There is no denying that the IPL, in which eight privately-owned teams with regional identity compete in a seasonal T20 tournament, has been a phenomenon. Many top players from around the world participate, the cricket is liberally garnished with ravishing cheerleaders and glamorous team owners, and a huge audience tunes in. But critics say it is cricket without a soul — the sporting equivalent of rapacious but empty-hearted consumerism that is culturally bereft and intellectually bankrupt.

In Pakistan, observers have been both fascinated and nauseated by the IPL. We warmed to it initially, when several Pakistani players were included and some, such as the left-arm seamer Sohail Tanvir, shined spectacularly. Yet we have also found it gaudy and tasteless. Prem Panicker, an Indian cricket journalist who has been covering the game for decades, was recently quoted in The New York Times as saying that much of the IPL is “smoke and mirrors.” Such views resonate loudly in Pakistan.

Lalit Modi, who created and nurtured the IPL into the darling of India, is now also the man responsible for inviting such scorn. Details are convoluted, but the basic complaint is that his outsized hubris forced him to behave without a conscience. The specific charges cover a wide territory. He is said to have rigged bids when franchises were auctioned, obtained kickbacks in lucrative contracts, given preference to relatives and friends in plush deals (his brother-in-law, for example, was given mobile and digital rights for the IPL), and is also accused of personal stakes in some of the teams that are silently held through offshore entities. A report in The Times of India even claimed there was evidence of match-fixing in the IPL, and an investigation is underway.
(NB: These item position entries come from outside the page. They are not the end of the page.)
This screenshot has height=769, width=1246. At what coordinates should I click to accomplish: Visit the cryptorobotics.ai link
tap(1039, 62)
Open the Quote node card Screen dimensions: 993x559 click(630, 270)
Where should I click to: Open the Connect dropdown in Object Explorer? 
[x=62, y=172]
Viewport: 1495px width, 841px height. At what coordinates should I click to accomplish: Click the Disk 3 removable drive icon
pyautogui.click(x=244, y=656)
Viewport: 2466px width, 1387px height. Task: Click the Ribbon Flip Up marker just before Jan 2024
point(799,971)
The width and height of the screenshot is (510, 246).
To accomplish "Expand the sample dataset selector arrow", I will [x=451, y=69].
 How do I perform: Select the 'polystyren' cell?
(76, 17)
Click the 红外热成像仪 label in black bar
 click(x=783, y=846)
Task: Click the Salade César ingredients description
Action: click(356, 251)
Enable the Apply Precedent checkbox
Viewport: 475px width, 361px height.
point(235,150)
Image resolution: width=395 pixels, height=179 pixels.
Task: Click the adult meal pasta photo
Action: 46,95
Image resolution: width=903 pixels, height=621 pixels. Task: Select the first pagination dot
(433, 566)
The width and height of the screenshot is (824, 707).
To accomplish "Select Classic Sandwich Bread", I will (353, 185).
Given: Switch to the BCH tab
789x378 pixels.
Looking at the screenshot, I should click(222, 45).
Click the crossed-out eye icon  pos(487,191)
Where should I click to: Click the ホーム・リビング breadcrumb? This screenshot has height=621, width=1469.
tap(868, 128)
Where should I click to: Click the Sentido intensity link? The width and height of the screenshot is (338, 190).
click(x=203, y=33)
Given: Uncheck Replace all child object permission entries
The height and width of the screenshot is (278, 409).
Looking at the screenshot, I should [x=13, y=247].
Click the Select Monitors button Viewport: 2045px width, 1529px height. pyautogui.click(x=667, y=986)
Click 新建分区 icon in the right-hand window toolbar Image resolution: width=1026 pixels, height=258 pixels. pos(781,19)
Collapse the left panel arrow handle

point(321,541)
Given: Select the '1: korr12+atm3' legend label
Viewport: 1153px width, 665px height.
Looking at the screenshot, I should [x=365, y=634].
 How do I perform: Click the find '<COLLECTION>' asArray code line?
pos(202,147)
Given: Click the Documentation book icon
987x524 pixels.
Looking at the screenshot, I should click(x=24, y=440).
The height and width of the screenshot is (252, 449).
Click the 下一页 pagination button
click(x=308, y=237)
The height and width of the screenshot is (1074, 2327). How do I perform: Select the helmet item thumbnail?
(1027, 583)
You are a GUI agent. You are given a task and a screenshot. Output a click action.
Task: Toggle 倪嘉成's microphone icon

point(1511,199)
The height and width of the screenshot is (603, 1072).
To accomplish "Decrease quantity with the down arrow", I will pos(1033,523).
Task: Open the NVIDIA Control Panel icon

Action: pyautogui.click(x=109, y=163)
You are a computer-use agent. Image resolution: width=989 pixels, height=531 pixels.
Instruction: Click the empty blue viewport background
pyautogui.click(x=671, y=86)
As always in these sagas, the spark that lit the original fire seems to have been so unnecessary and avoidable. It was a clash between Lalit Modi and the junior external affairs minister Shashi Tharoor, an acclaimed writer and noted UN personality who has many outsized achievements of his own.

Ostensibly, the conflict had to with Modi accusing Tharoor of inappropriate collusion in the bid for a new team to join the IPL. But if you watched closely, you got a sense that something more visceral was at play. Tharoor is suave, handsome, and articulate — which is more than can be said for Modi. He also has a soft corner for Pakistan, having co-authored a cricket book with ex-PCB chief Shaharyar Khan that was published after the Mumbai terror attacks of 26/11. It is easy to imagine Modi being incensed with the overall Tharoor package. The dust-up quickly ballooned into an incendiary scandal that caused all eyes to be fixated on the IPL and its underbelly — eyes that belong to a probing media, income tax investigators and Modi's own detractors in the Indian cricket board who had been lurking for a chance to jump at his jugular.

Naturally, Pakistani fans are watching Modi squirm with not a small amount of satisfaction. The IPL had never seemed particularly Pakistan-friendly. As far as Pakistanis are concerned, its true colours were apparent when Pakistani players were embarrassed at the players' auction last year, a boorish act that has left a bitter taste that just won't go away. Modi's finessing of the situation won him no friends across the border.

The man, nevertheless, is a tremendous fighter and survivor and it is likely that the final word on this crisis may not be written for a while. For now, the lesson is that all that glitters is not gold. At least Pakistani fans can take heart that theirs is not the only benighted cricket enterprise.